Il che ci conduce al tema del nuovo statuto e dell’autonomia.

LA NECESSITÀ DI UN PREAMBOLO DEGNO DI QUESTO NOME

Lo statuto dev’essere una Grande Idea, una di quelle idee che non appartengono a nessuno in particolare, essendo patrimonio di tutti. Le grandi idee, distillato di sapienza, aiutano a crescere anche chi viene dopo di noi. Serve un preambolo che esprima questa grande idea.

LO SPIRITO DI UN’AUTONOMIA AVANZATA: POST-ETNICO E POST-TERRITORIALE

Con buona pace del Dolomiten, l’autonomia su base etnica è un vicolo cieco: i residenti immigrati aumentano di anno in anno.

Con buona pace dei fautori del “piccolo è bello”, l’autonomia non può nemmeno essere legata a rigidità territoriali o particolari condizioni orografiche: la globalizzazione annulla le distanze, spiana le montagne.

La globalizzazione è la presa di coscienza del fatto che siamo tutti interconnessi e che ciascuna persona è responsabile del fato di tutte le altre.

Pertanto l’unica autonomia che ha un futuro non è l’autonomia del creditore (che cosa mi deve il mondo?) ma un’autonomia kennediana (non chiederti cosa il mondo può fare per te, chiediti cosa tu puoi fare per il mondo e per il tuo prossimo).

Nessuna comunità e nessuna specie può avere successo se sacrifica l’interesse generale al proprio utile ed identità.

Se la natura fosse il risultato della competizione tra le specie non ci sarebbe più vita su questo pianeta.

La condizione umana si eleva con: (a) sicurezza sociale, (b) sicurezza finanziaria, (c) pace interiore, (d) salute fisica. Se queste garanzie mancano gli esseri umani si ripiegano in se stessi, nelle loro paure e rancori che castrano i loro talenti, buon senso (coscienza), sentimenti più nobili, senso di responsabilità.

(a) e (b) si conseguono attraverso 1. stabilizzazione delle valute; 2. regolamentazione dei commerci; 3. salvaguardia e radicale espansione dei beni comuni (es. energia, fibra ottica, ricerca & sviluppo pubblica).

Resta la dimensione spirituale, di gran lunga la più importante.

L’AUTOGOVERNO ESISTENZIALE E SPIRITUALE

L’autonomia è una specifica forma di governo che ha il compito di assistere i cittadini nello sforzo di migliorarsi e di migliorare la vita umana sulla terra. Parte dal presupposto che se non cambiano le teste delle persone non cambia realmente nulla: l’ingiustizia è nei cuori e nelle menti delle persone che creano determinate circostanze inique, non è un qualcosa di esterno, alieno.

L’autonomia deve creare un paese materialmente prospero ma deve anche dar vita a un luogo dell’anima, in cui le persone devono avere la possibilità di cercare la verità, ascoltare le proprie coscienze, coltivare la vita interiore e lavorare assieme nell’interesse generale (globale). Questa dimensione spirituale non può essere incidentale.

## Materiale fornito
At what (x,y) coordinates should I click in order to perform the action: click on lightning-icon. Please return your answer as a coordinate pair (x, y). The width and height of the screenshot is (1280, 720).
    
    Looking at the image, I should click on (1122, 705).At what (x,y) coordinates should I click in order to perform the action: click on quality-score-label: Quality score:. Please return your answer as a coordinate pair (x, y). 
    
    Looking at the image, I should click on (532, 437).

---

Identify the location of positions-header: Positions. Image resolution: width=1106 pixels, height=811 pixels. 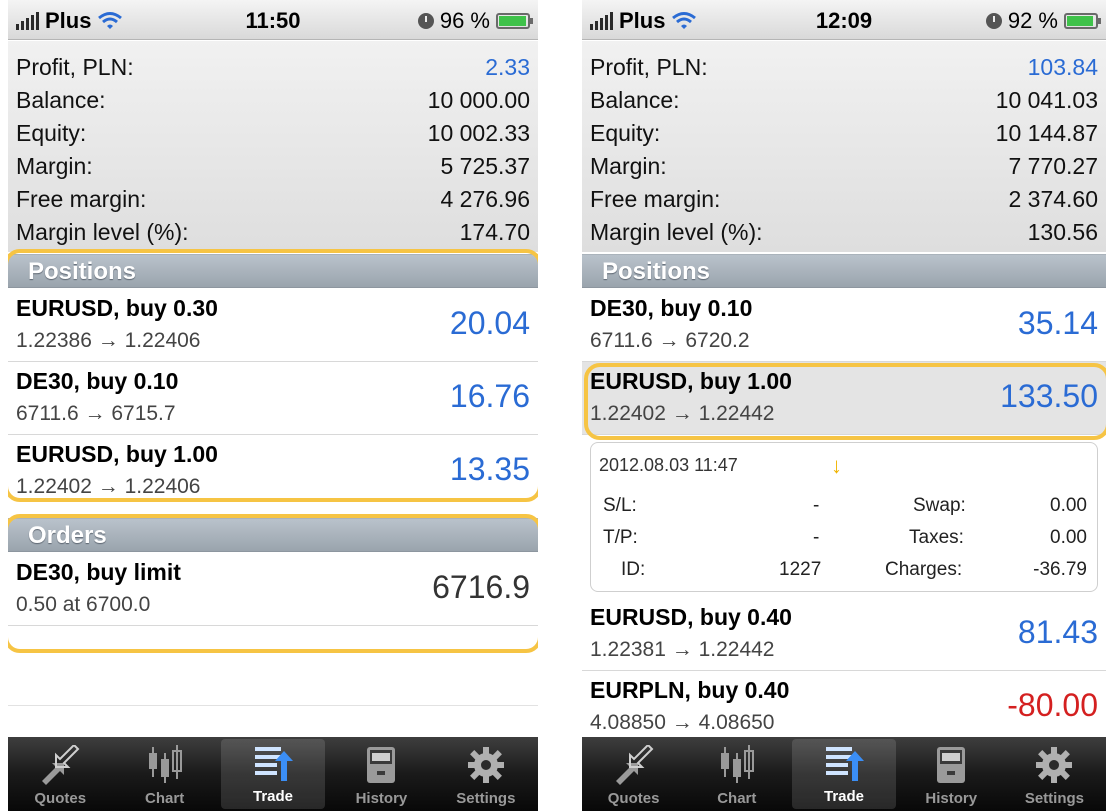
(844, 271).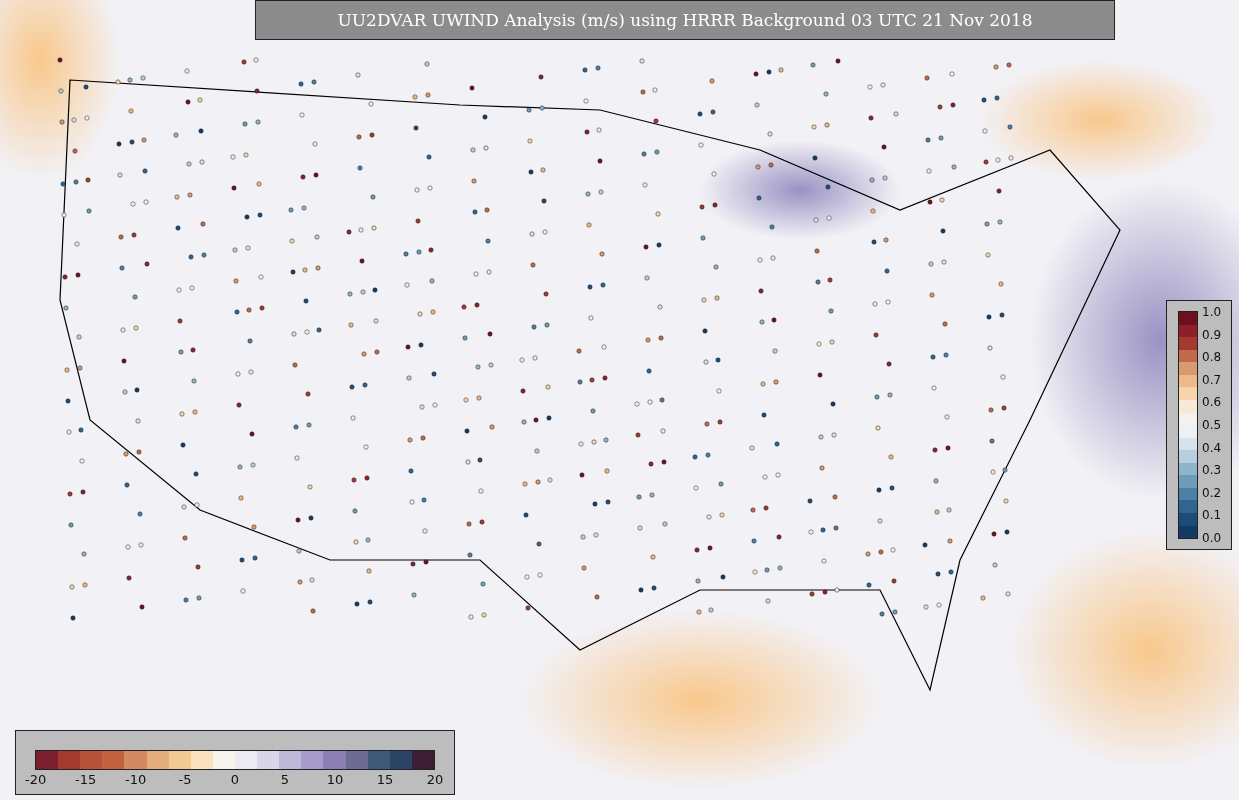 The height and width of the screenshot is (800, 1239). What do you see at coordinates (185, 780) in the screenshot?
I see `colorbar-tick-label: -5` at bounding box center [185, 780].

## Esercizio
Quali sono, secondo il testo sull'autonomia, tutte le condizioni con cui si eleva la condizione umana? Le righe riportate sopra non sono necessarie.

## Risposta scritta
Sicurezza sociale, sicurezza finanziaria, pace interiore e salute fisica.